Despite available technology and the knowledge that chemical pollution damages human and ecosystem health, chemical pollution remains rampant, ineffectively monitored, rarely prevented and only occasionally mitigated. We present a framework that helps address current major challenges in the monitoring and assessment of chemical pollution, by broadening the use of the sentinel species Daphnia as a diagnostic agent of water pollution. And where prevention has failed, we propose the application of Daphnia as a bioremediation agent to help reduce hazard from chemical mixtures in the environment. By applying ‘omics’ technologies to Daphnia exposed to real-world ambient chemical mixtures, we show improvements at detecting bioactive components of chemical mixtures, determining the potential effects of untested chemicals within mixtures, and identifying targets of toxicity. We also show that using Daphnia strains that naturally adapted to chemical pollution as removal agents of ambient chemical mixtures can sustainably improve environmental health protection. Expanding the use of Daphnia beyond its current applications in regulatory toxicology has the potential to improve both the assessment and the remediation of environmental pollution.

Cell-based bioassays are at the bottom of the food chain in PrecisionTox but they will hopefully provide relevant information on chemicals’ effects on the cellular level. This webinar will give an introduction to cell-based in vitro assays and how they are used for mechanistic research on cellular toxicity pathways, for the risk assessment of chemicals and in environmental monitoring & biomonitoring. A particular focus will be put on the exposure in cell-based bioassays, introducing tools on how to measure and model the exposure in high-throughput screening assays, which are performed on multi-well plates in small volumes of 20 to 100 μL. A pragmatic experimental workflow to assess stability of test compounds in bioassay media will be presented. A combination of measurements and modeling sheds further light on the exposure, which will help to interpret the results and set the detected effects in context of baseline toxicity.
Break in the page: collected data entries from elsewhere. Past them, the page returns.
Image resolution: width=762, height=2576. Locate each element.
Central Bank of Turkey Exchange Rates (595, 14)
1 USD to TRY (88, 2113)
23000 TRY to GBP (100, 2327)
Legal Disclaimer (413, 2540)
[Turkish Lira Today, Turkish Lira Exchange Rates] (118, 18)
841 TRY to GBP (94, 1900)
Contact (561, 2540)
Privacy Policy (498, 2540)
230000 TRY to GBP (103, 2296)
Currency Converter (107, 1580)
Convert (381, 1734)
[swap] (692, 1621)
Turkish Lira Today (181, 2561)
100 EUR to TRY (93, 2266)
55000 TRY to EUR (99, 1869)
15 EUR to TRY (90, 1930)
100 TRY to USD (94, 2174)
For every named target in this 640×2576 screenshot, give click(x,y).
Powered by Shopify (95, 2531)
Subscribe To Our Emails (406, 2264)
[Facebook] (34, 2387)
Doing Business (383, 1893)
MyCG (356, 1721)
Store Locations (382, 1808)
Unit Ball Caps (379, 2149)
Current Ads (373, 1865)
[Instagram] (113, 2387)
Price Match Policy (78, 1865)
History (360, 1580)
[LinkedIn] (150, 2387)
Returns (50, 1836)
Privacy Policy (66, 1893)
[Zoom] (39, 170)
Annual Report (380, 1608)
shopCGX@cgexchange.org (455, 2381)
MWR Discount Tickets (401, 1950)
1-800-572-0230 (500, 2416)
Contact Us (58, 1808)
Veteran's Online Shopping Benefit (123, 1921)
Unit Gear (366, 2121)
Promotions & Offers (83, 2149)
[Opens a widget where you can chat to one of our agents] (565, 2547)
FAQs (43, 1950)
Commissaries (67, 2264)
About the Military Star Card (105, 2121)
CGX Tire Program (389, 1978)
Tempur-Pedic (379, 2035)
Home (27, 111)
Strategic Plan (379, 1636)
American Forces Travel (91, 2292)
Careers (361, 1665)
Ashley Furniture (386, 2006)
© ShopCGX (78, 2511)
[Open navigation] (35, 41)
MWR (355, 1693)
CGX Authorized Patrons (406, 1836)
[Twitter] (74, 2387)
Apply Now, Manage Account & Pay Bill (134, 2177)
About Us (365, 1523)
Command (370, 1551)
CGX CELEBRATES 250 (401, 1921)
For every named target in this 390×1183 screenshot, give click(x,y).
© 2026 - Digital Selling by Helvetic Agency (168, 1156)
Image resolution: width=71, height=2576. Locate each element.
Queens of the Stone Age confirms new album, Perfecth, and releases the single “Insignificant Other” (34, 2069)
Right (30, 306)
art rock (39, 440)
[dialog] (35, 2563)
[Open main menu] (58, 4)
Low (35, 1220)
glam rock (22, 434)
The genetic factors that give rise to variation in susceptibility to environmental toxins remain largely unexplored. Studies on genetic variation in susceptibility to environmental toxins are challenging in human populations, due to the variety of clinical symptoms and difficulty in determining which symptoms causally result from toxic exposure; uncontrolled environments, often with exposure to multiple toxicants; and difficulty in relating phenotypic effect size to toxic dose, especially when symptoms become manifest with a substantial time lag. Drosophila melanogaster is a powerful model that enables genome-wide studies for the identification of allelic variants that contribute to variation in susceptibility to environmental toxins, since the genetic background, environmental rearing conditions and toxic exposure can be precisely controlled. The many community resources for D. melanogaster can be leveraged to identify naturally occurring variants, genes, genetic pathways and mechanisms underlying susceptibility to environmental toxins. These include the D. melanogaster Genetic Reference Panel, a population of fully sequenced and extensively annotated wild derived inbred lines, tissue- and developmental stage-specific RNA interference constructs, and mutations in most genes in the genome. We will describe these resources and show how they can be used to explore the genetic basis of sensitivity/resistance to arsenic, an ubiquitous environmental toxin of worldwide concern that presents serious health risks. We will discuss how we can identify allelic variants associated with susceptibility/resistance to arsenic and construct genetic networks associated with arsenic sensitivity. These networks can be compared with those obtained previously for susceptibility to lead and cadmium, to identify common versus specific elements for sensitivity to heavy metal toxicity. We will superimpose human orthologs on these networks as a blueprint for subsequent studies in human populations. Thus, Drosophila can serve as a translational toxicogenomics gene discovery system.